=== Section Start ===

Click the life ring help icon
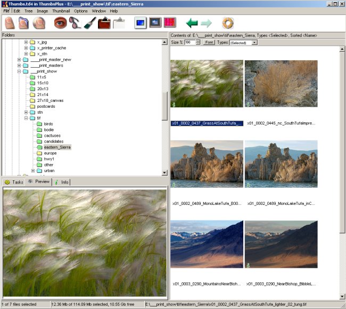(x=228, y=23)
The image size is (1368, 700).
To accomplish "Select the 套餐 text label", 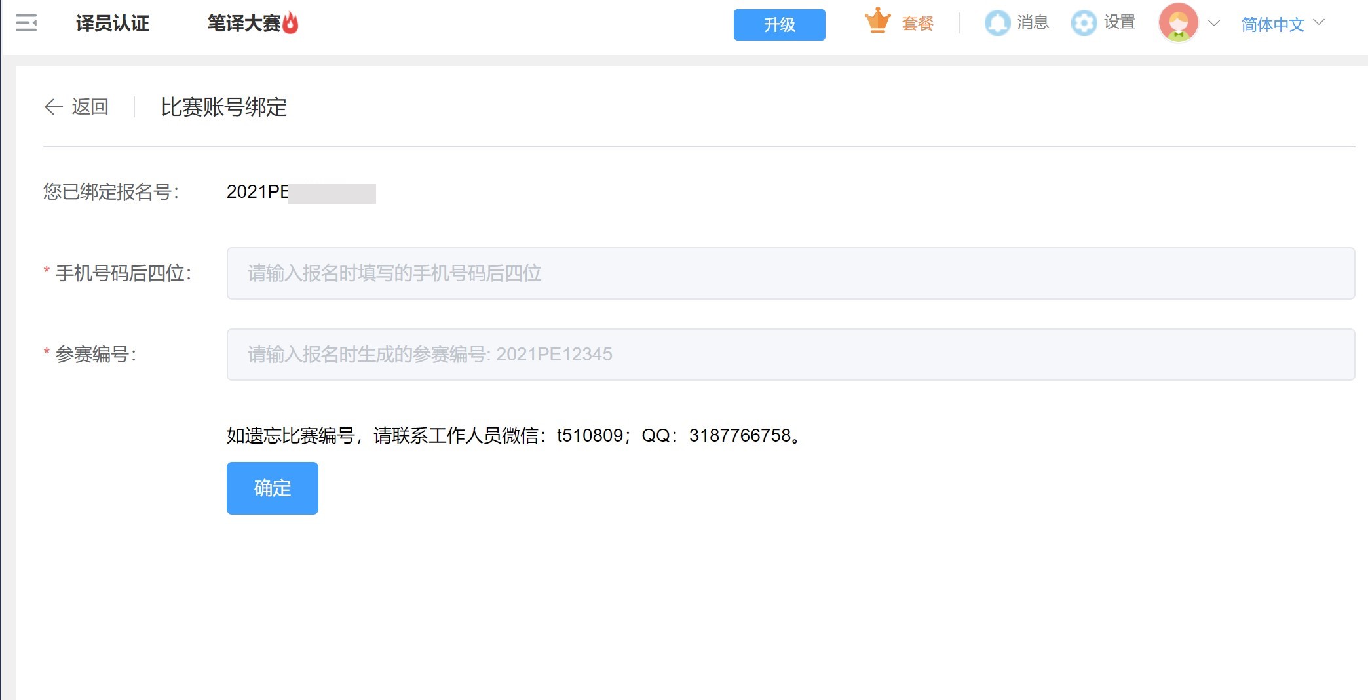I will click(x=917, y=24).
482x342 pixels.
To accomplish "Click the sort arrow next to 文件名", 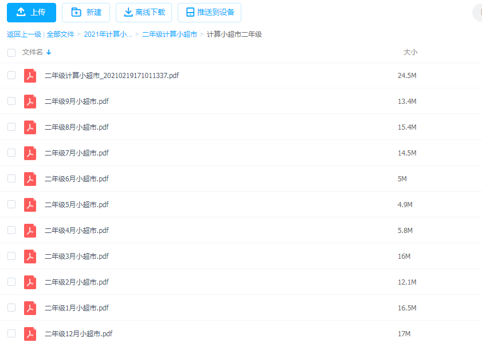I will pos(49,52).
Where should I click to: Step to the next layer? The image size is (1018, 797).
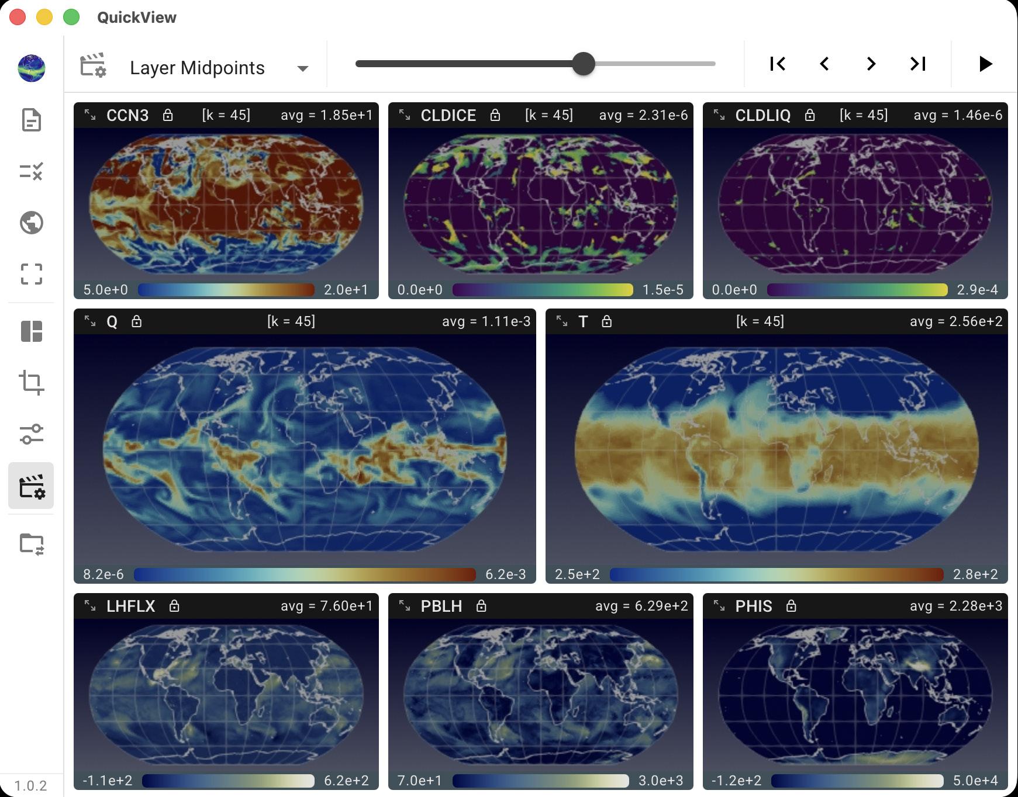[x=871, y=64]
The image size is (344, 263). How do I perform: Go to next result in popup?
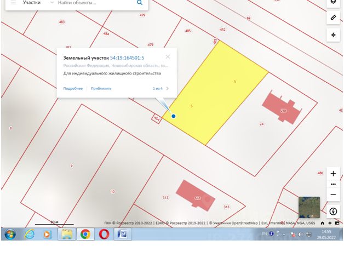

=== Section End ===

What is required — No pictures belong in the output. Restate word for word only the lines from the one containing "Where should I" to the end of the entries above.

Solution below —
Where should I click to: Step to the next layer? The image size is (1018, 797).
[x=871, y=64]
The image size is (344, 263). How do I perform: Go to next result in popup?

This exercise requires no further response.